The proposed DSM-5 criteria for the dementias, which regards evidence of neuroimaging changes as desirable rather than essential in increasing diagnostic certainty, stands in contrast to other criteria recently proposed by international groups that have included in vivo markers of pathological changes (Dubois et al., 2010; Rascovsky et al., 2007). One set of criteria has noted that AD is ‘a clinicobiological entity that requires biomarkers for formal diagnosis’ (Dubois et al., 2010), while another has advocated biomarkers to increase the certainty of diagnosis of FTD from ‘possible’ to ‘probable’ (Rascovsky et al., 2007). The main biomarkers proposed by both criteria are similar and may be used to help distinguish AD and FTD – structural MRI (medial temporal atrophy vs frontal and/or anterior temporal atrophy, respectively), single photon emission computed tomography (SPECT) (temporoparietal hypoperfusion vs frontal hypoperfusion) and cerebrospinal fluid (CSF) biomarkers (the ratio of tau protein to amyloid beta is lower in FTD).

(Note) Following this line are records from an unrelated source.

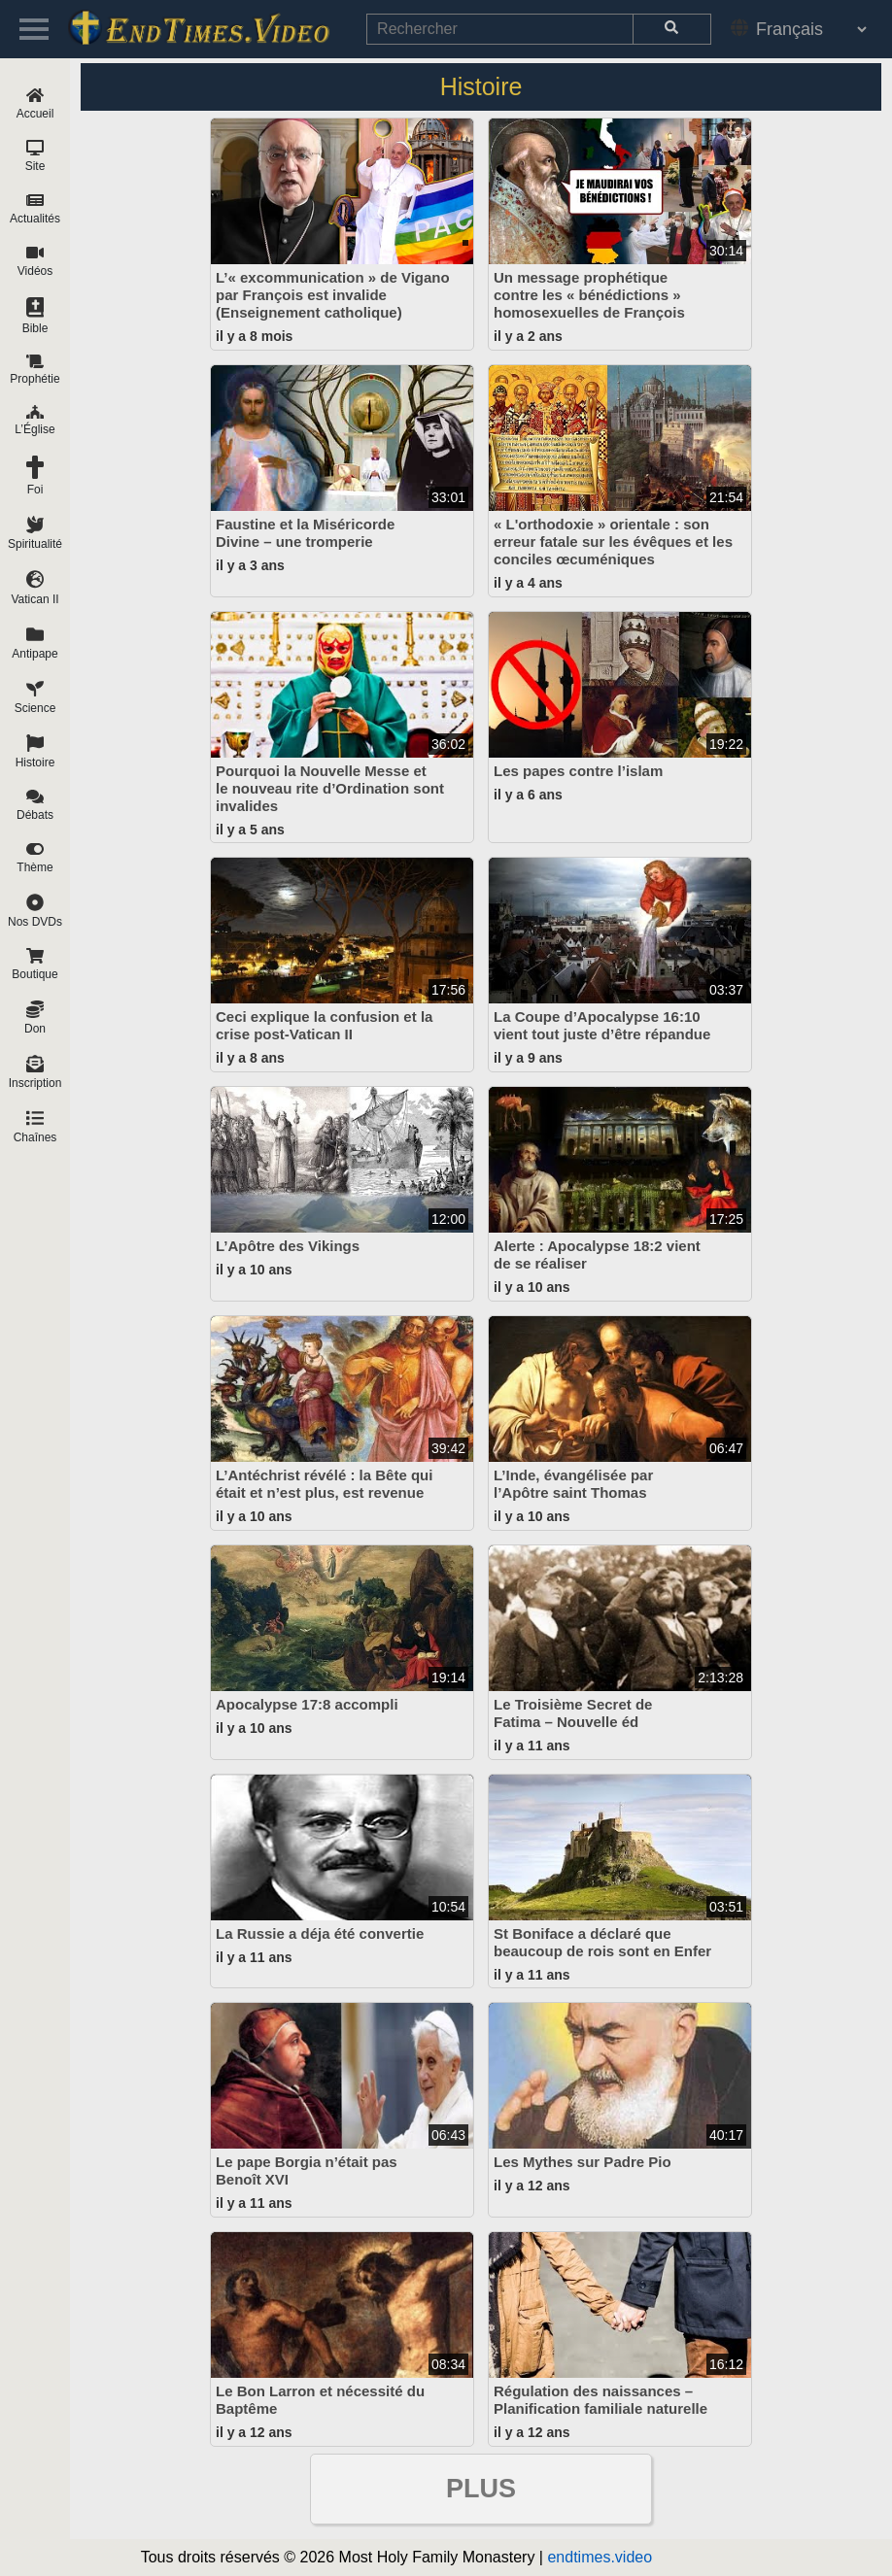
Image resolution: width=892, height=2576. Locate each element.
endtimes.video (599, 2557)
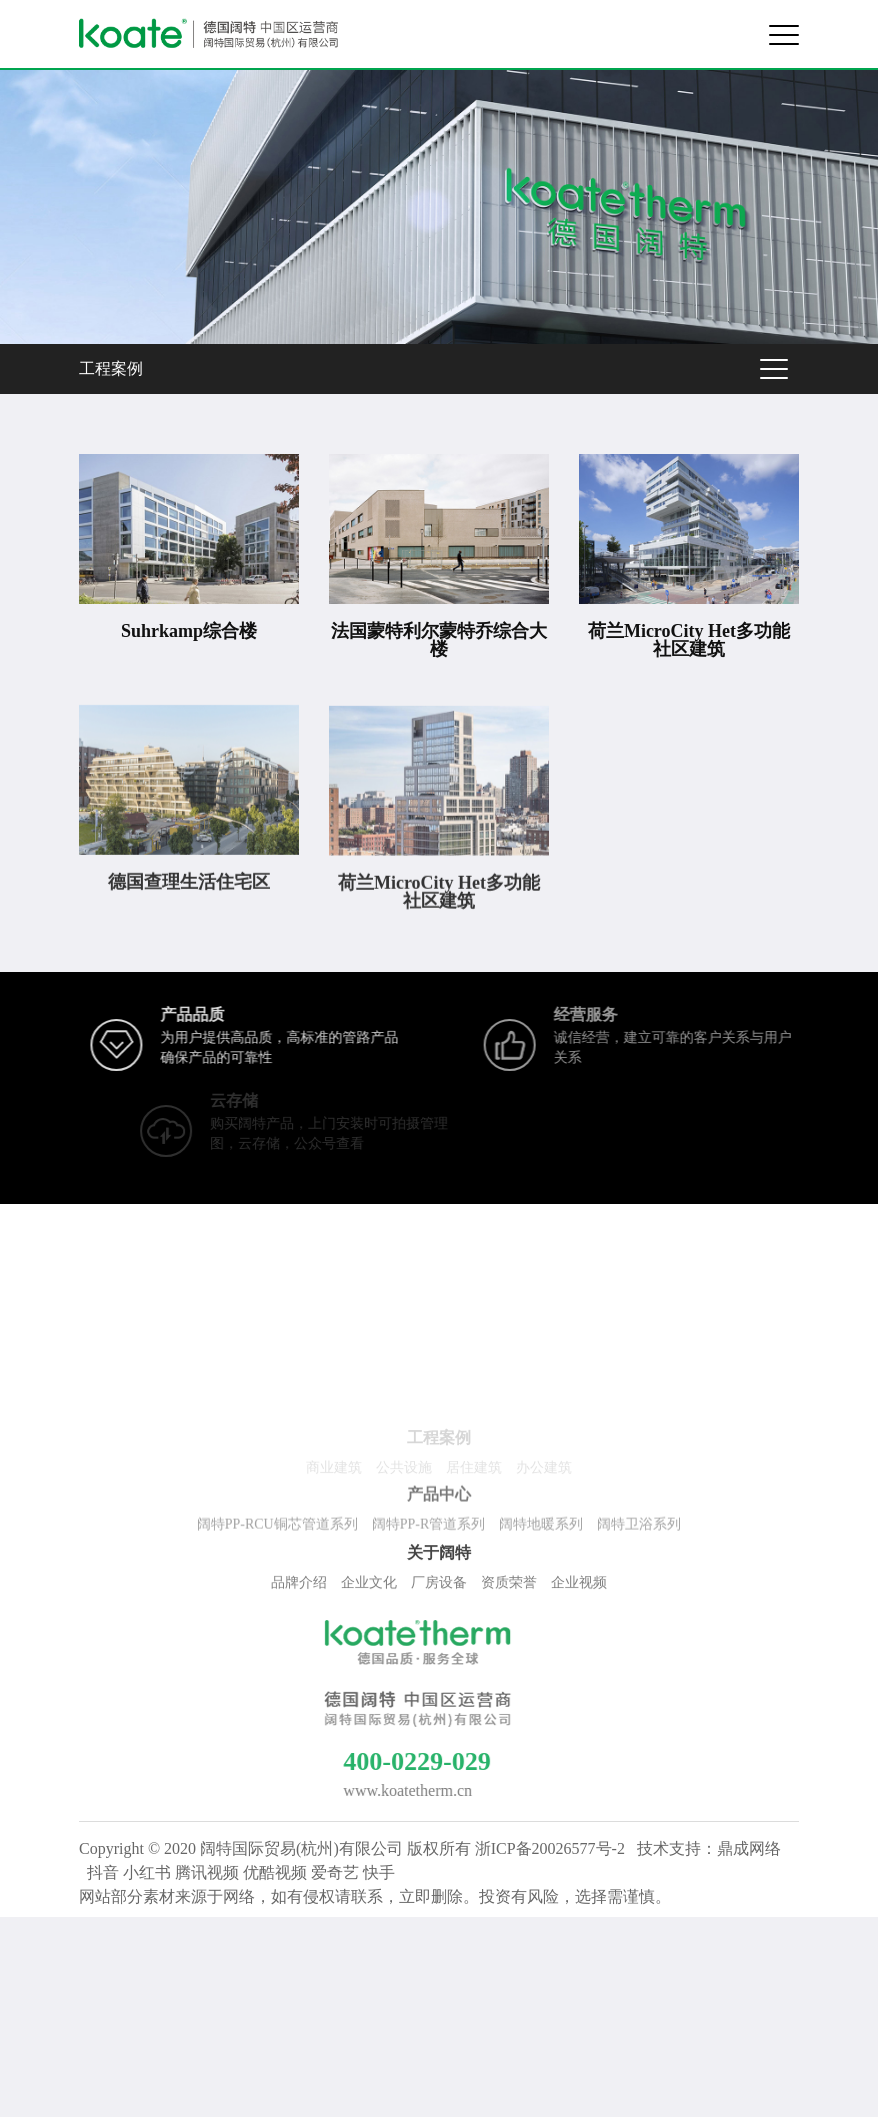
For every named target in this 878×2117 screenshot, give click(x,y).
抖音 (103, 1872)
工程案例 (111, 368)
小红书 (147, 1872)
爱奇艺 (335, 1872)
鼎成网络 (749, 1848)
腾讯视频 (207, 1872)
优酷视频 (275, 1872)
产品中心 (439, 1499)
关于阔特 (439, 1556)
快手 (379, 1872)
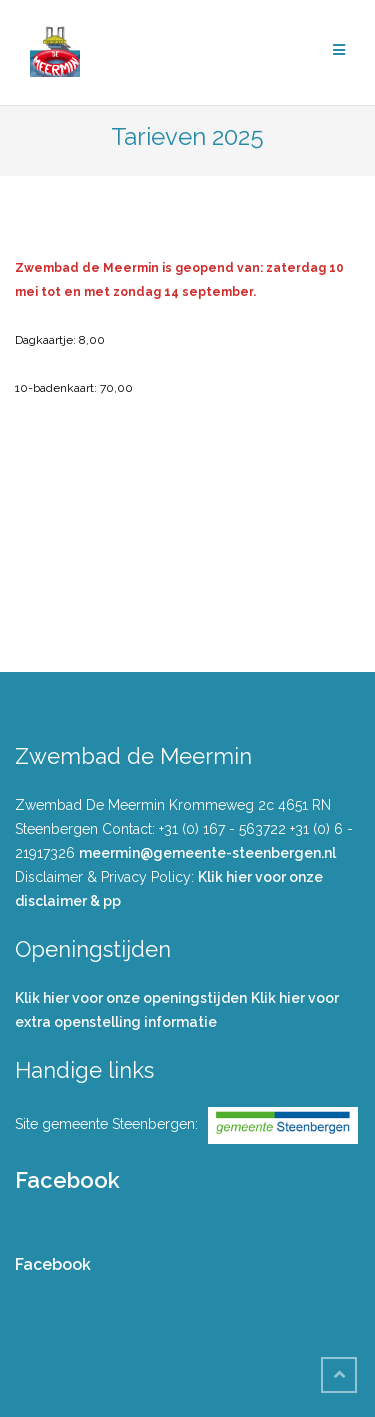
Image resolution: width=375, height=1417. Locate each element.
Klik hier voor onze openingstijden (131, 998)
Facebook (67, 1180)
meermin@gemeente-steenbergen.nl (207, 853)
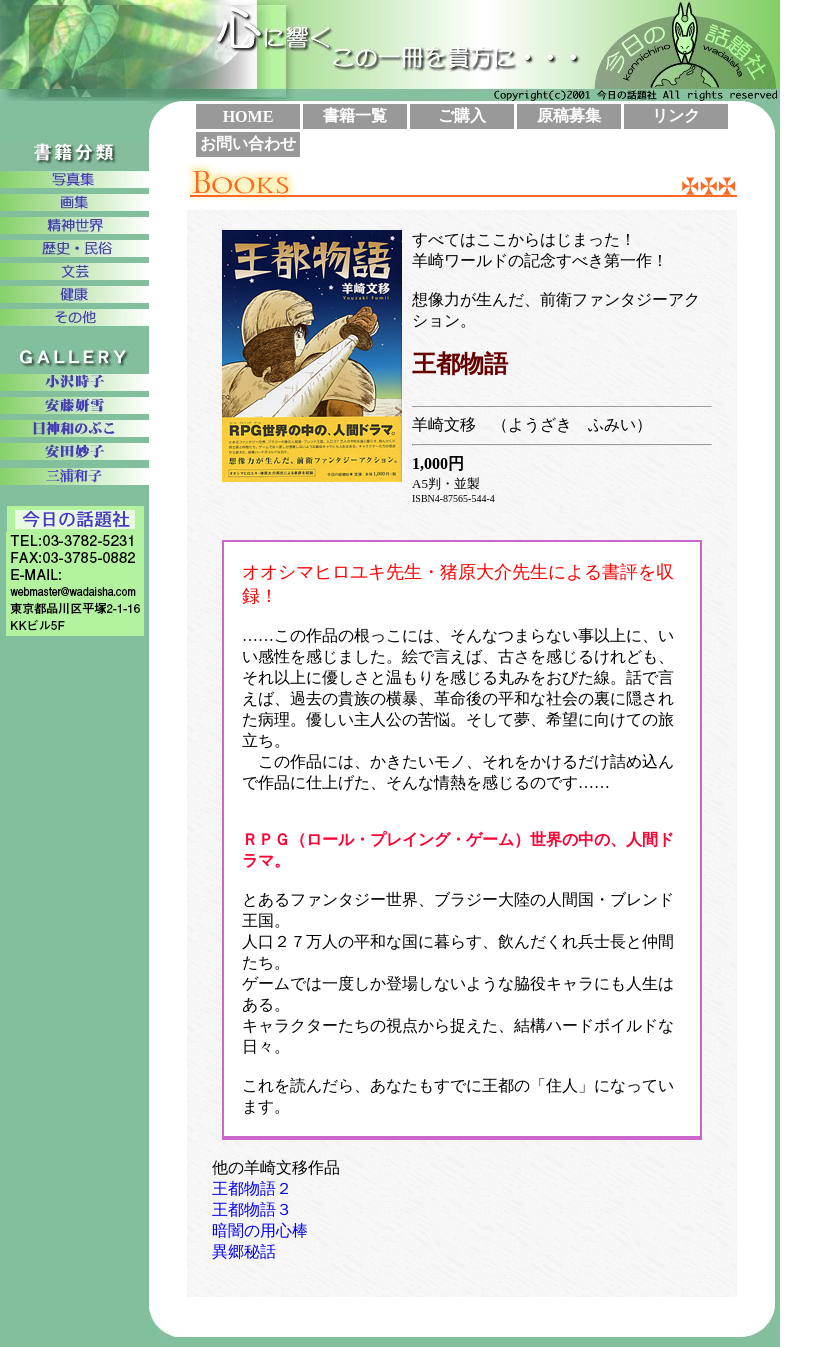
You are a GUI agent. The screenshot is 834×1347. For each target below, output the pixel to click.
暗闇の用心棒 (260, 1230)
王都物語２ (252, 1188)
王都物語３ (252, 1209)
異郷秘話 (244, 1251)
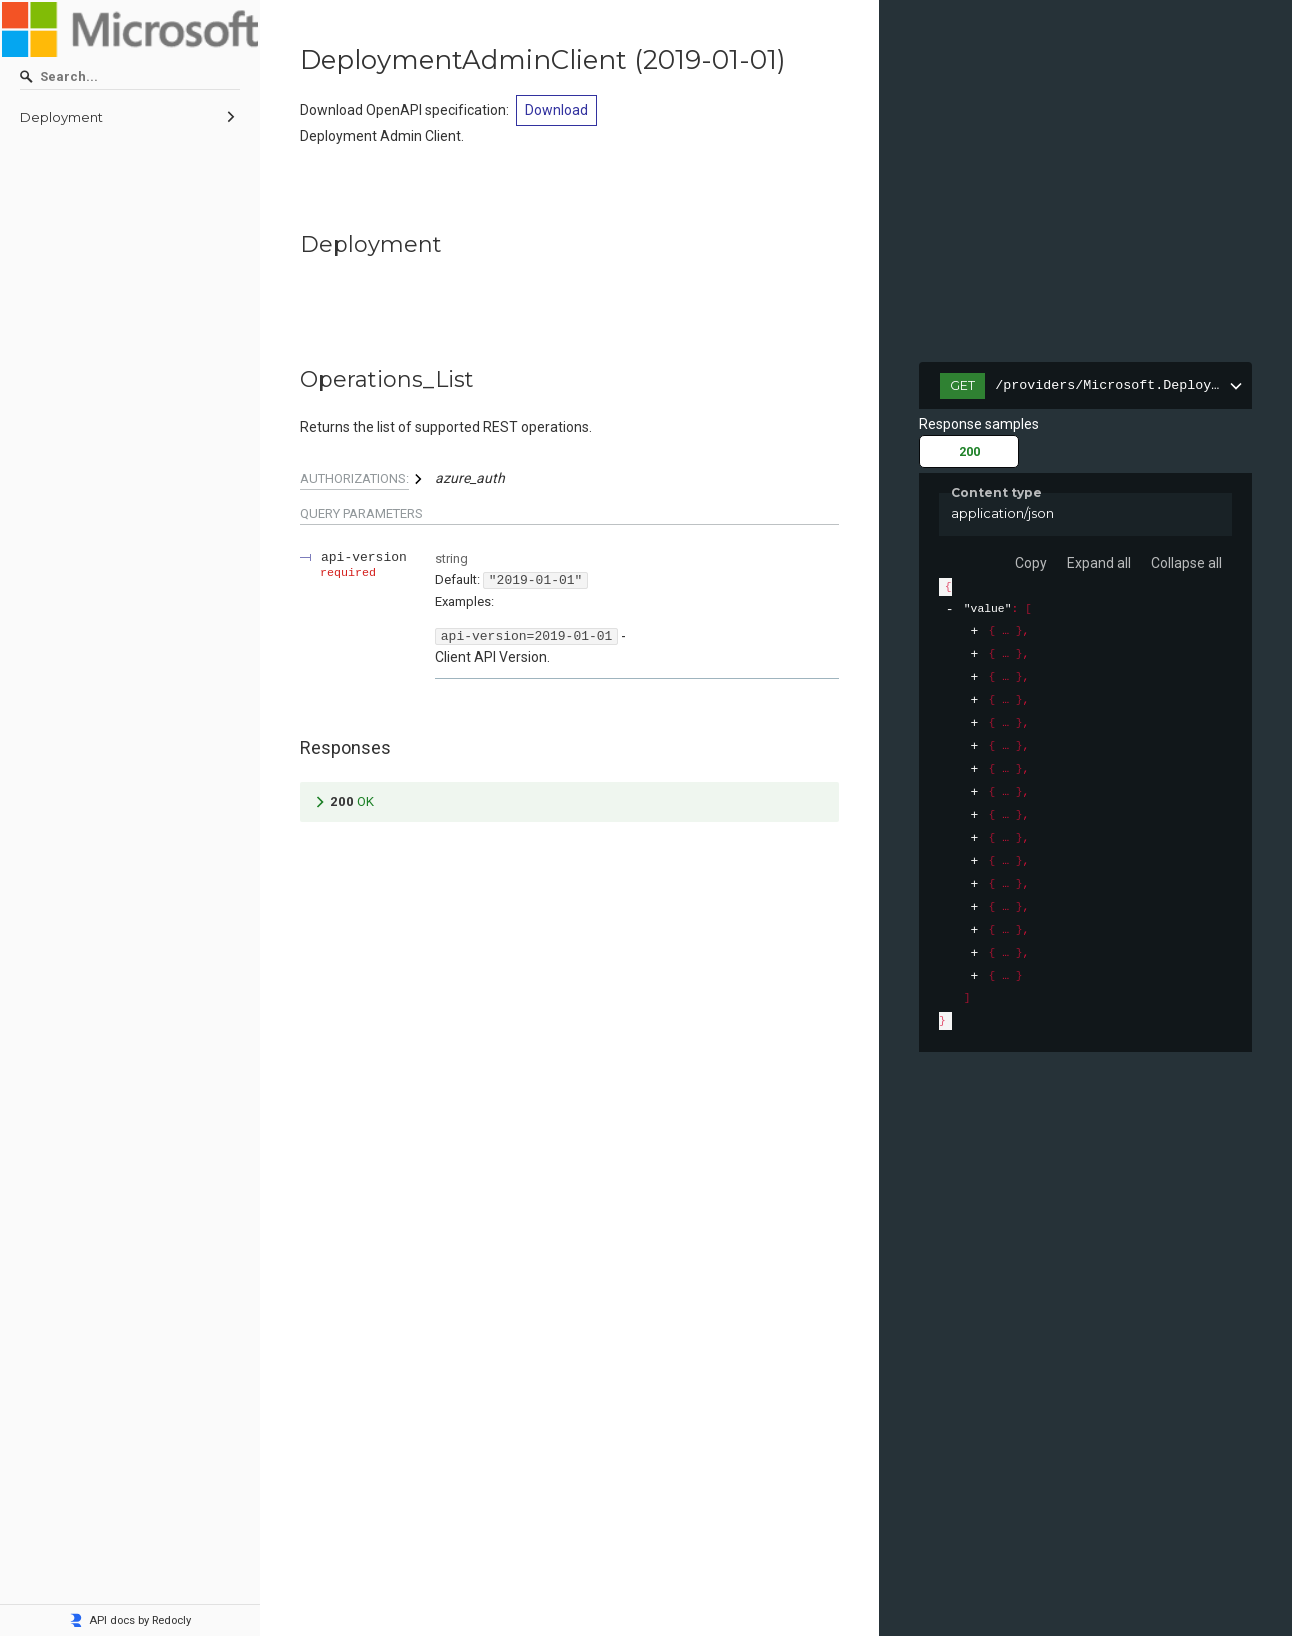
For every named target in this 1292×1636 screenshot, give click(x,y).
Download (556, 110)
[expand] (974, 631)
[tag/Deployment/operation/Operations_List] (290, 380)
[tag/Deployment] (290, 245)
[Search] (130, 77)
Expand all (1099, 563)
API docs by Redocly (130, 1620)
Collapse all (1186, 563)
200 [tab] (969, 451)
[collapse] (949, 609)
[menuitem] (130, 118)
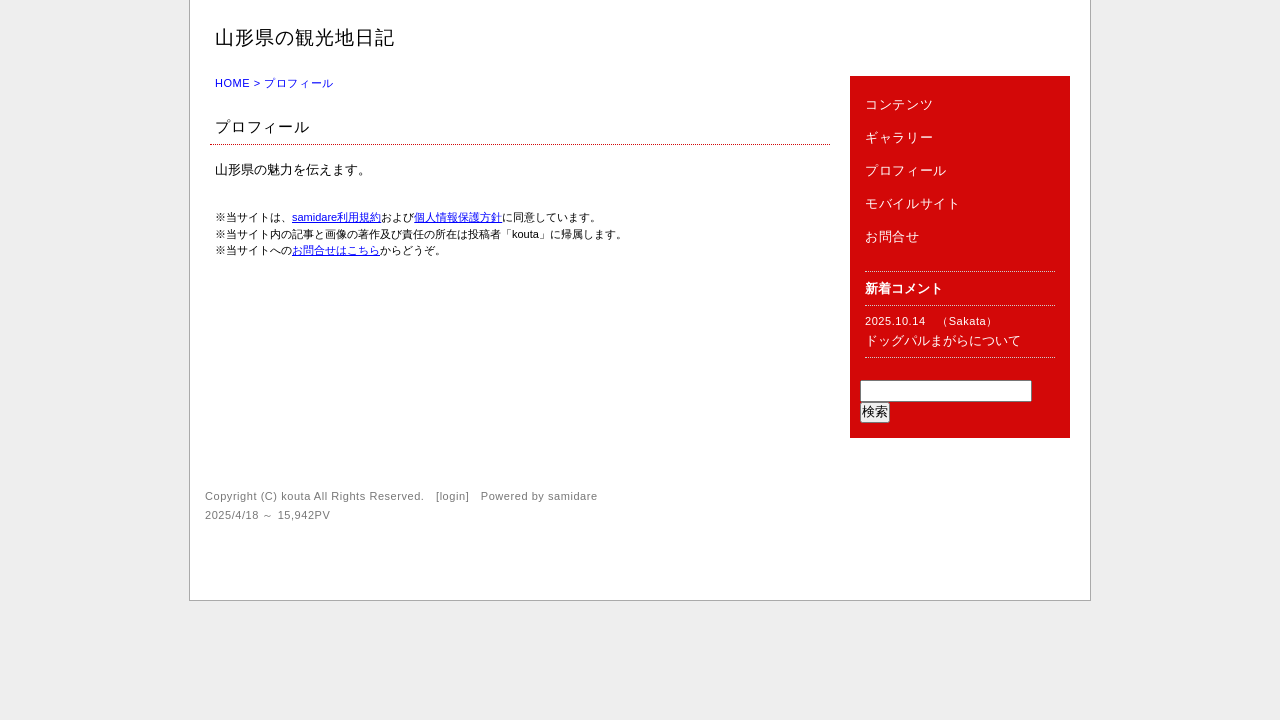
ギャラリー (899, 137)
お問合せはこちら (336, 250)
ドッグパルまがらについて (943, 340)
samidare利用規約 (336, 217)
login (453, 496)
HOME (232, 83)
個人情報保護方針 (458, 217)
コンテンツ (899, 104)
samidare (573, 496)
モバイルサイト (913, 203)
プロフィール (906, 170)
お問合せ (892, 236)
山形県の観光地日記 (305, 37)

So is this confidence in using biomarkers in dementia diagnosis justified? The history of psychiatry is littered with promising biomarkers that have eventually disappointed, notably the dexamethasone suppression test for depression. Potential problems include validity, cost, availability of clinical experts trained in the interpretation of these biomarkers and relevance to the early or even preclinical stages of disease. Critics have argued that a biological measure that has not yet been empirically validated should be termed a ‘biomeasure’, not a biomarker (Kraemer et al., 2002).
Looi et al. (2012) have proposed frontostriatal dysfunction as a specific endophenotype – an intervening variable that potentially marks the path between genotype and the behaviour of interest (Gottesman and Gould, 2003) – for FTD. Yet, striatal atrophy is not specific to FTD. Functional abnormalities of the striatum and greater corticostriatal circuitry also exist in certain mood disorder subtypes, with evidence of striatal hypoactivity in unipolar depression (Marchand and Yurgelun-Todd, 2010), and reduced caudate nucleus volume in older people with depression (Hickie et al., 2007). It has been hypothesized that schizophrenia is associated with elevated dopamine function in those areas of the striatum most involved in dorsolateral prefrontal cortex information processing (Kegeles et al., 2010).
In conclusion, while the specific conceptualization of FTD has advanced significantly over recent times, the general use in psychiatry of biomarkers to improve clinical validity remains very much in its infancy. In particular, it is unclear whether the frontostriatal changes advocated as a marker of FTD represent a primary or early pathological process of the frontal cortex, with secondary or later pathology in the striatum, or vice versa.